I think the authors offer a very interesting perspective on how a law enacted 25 years ago can serve as a guide to improving the current healthcare reform initiative.
The authors note that the ACA doesn’t ensure access to preventative care for all or coordinate among all types of healthcare, and that 30 million Americans will still be without health insurance, even after the all of its provisions take effect.
One of the authors, Katherine Diaz Vickery, M.D., a health policy researcher who also sees patients at the U-M Ypsilanti Health Center, says that healthcare in this country is sometimes treated as a right and sometimes as a privilege. “When we compare EMTALA and the ACA, we see that while emergency care is treated as a right, primary care, it seems, is treated as a privilege,” she said in a statement. The authors note that while EMTALA focused on taking care of individuals in emergency situations, it did not address how to make all the people healthier overall.

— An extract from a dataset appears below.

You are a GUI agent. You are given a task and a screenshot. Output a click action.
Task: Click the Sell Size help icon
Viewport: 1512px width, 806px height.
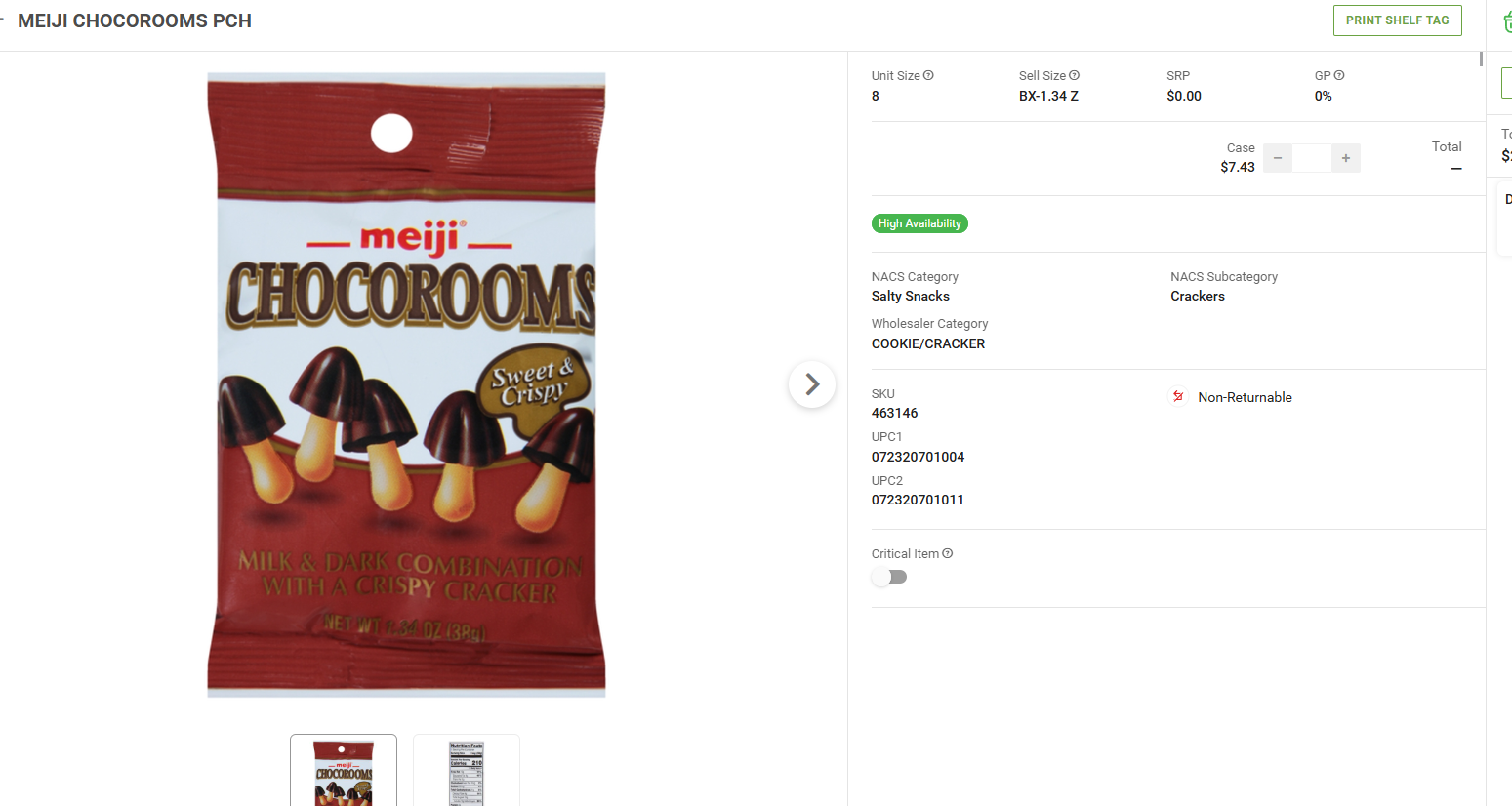click(x=1074, y=75)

Co-author Kori Sauser, M.D., an emergency medicine physician, says that the ACA does not go far enough in changing that perspective. Sauser notes that the ACA will allow millions of people to have access to primary care physicians and preventative health services. But she is not convinced that patients will choose primary care offices over the ED for their acute care. “A major missing piece in the ACA is in failing to determine how to connect emergency care with primary care resources in ways that meet patient s’ needs,” she noted.
EMTALA requires hospitals and providers to treat any patient who comes into an ED, and bars consideration of a patient’s ability to pay during emergency care. But in the ensuing years since it went into effect, patients who are unable to pay for care rely on emergency rooms, which has burdened hospitals and led to spending and potentially cost-saving primary and preventative care.
According to the authors, a major oversight of the ACA is that it doesn’t lay out a way to integrate the emergency and primary care worlds in a way that ensures access to care. At the same time, payments to hospitals for the uninsured are being decreased, despite estimates that 30 million will remain uninsured in 2020.
The authors conclude that “the ability of the U.S. healthcare system to satisfy the ethical obligation to ensure access to care—first codified in EMTALA—will be a core measuring stick for the success of the ACA and for any future reforms.” Both Vickery and Sauser note that the accountable care model may allow more patients to get coordinated care, but they hope that lawmakers will use the lessons from the earlier law to inform policymakers and health leaders to make potential changes to the ACA.